Teenagers who spend hours in front of screens are more likely to guzzle fizzy and energy drinks, according to new research.
Just three hours a day of TV raised the risk of exceeding health guidelines for sugar and caffeine intake by up to a third.
And each hour of talking on a mobile phone or using social media was also associated with going above both recommended limits.
Being hooked on electronic devices - including smartphones, tablets and TVs - is directly linked to their consumption of sweetened beverages, warned scientists.
Every hour of social media, smartphone or TV time raised the risks that teenagers would drink more than the recommended amount of sugar and caffeine, a new study finds
Lead author Dr Katherine Morrison, a pediatrician at McMaster University, Hamilton, Ontario, said: 'There is a trend towards reduced energy drink and soda consumption between 2013 and 2016 which is our latest data.
'But greater electronic device use, particularly TV, is linked to more consumption of added sugar and caffeine among adolescents.'
She added: 'Addressing this through counselling or health promotion could potentially help.'
Dr Morrison described the findings as a 'concern'.
Her team analyzed data on 32,418 schoolchildren aged between 13 and 15 taking part in a health survey across the US.
Both sugar and artificially sweetened drinks are linked to obesity, diabetes, dental cavities and poor sleep, said Dr Morrison.
Too much caffeine, as found in energy drinks, can cause headaches, high blood pressure, nausea, vomiting, diarrhea, chest pain and poor sleep.

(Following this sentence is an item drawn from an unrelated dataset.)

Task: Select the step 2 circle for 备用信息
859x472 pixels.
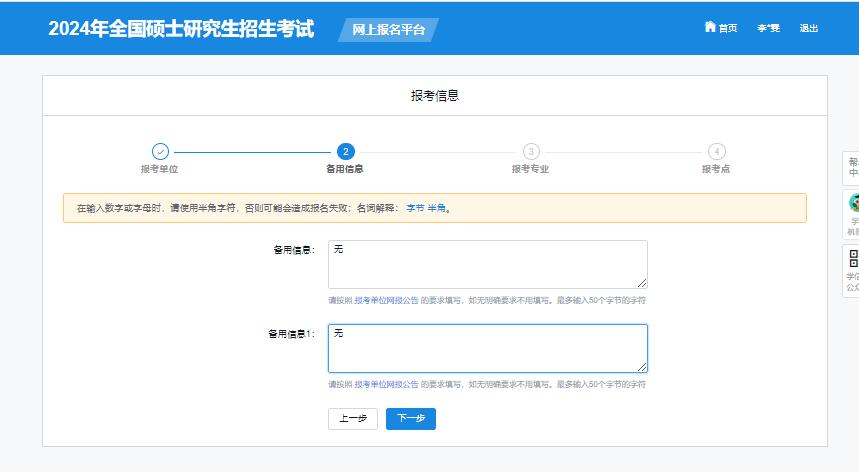Action: tap(345, 152)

The American Academy of Pediatrics and the Canadian Pediatric Society have urged doctors to advise youngsters and families about the risks - and not to buy them.
More than three quarters of British teenagers spend more than two hours on screens daily. In the US, teenagers spend an average of nine hours a day looking at screens, according to Pew Research.
The World Health Organization and the American Academy of Pediatrics recommend that kids younger than 18 months old spend no time in front of screens, that those between two and five should get just an hour a day - ideally alongside adults.
For teenagers, the US doesn't have explicit guidelines.
England has no screen time guidelines, but in Canada less than two hours a day is recommended.
An additional hour per day of TV was linked to a 32 percent higher risk of exceeding World Health Organisation (WHO) recommendations for sugar.
Children between two and 18 should eat fewer than six teaspoons of added sugar per day. That's about 25 grams of sugar or 100 calories.
Each hour more per day of TV was also linked to a 28 percent increased risk of exceeding WHO caffeine recommendations.
These state adolescents aged 12 to 18 should cap daily caffeine intake at 100 mg - the equivalent of about one cup of coffee or two cups of tea.
Boys got through more fizzy drinks than girls - and 13 year olds had more than 15 year olds.
A recent worldwide study of almost 250,000 people, mainly children, blamed fizzy drinks for fueling the obesity epidemic.
It reviewed data from 30 surveys and found almost all linked piling on the pounds to the 'empty calories' in the beverages.
In the UK, one in three children are overweight by the time they leave primary school, and a fifth obese.
Unhealthy eating and drinking has been found to be linked to adults watching TV alone, Dr Morrison pointed out.
The researchers were surprised to find video game use was only weakly linked to more caffeine consumption.
Added Dr Morrison: 'Given the marketing campaigns that target video gamers, we expected a particularly strong association between caffeine intake from energy drinks or sodas with video game use, but TV was linked more strongly.'
But using a computer for school was linked to a lower likelihood of exceeding sugar consumption cut offs.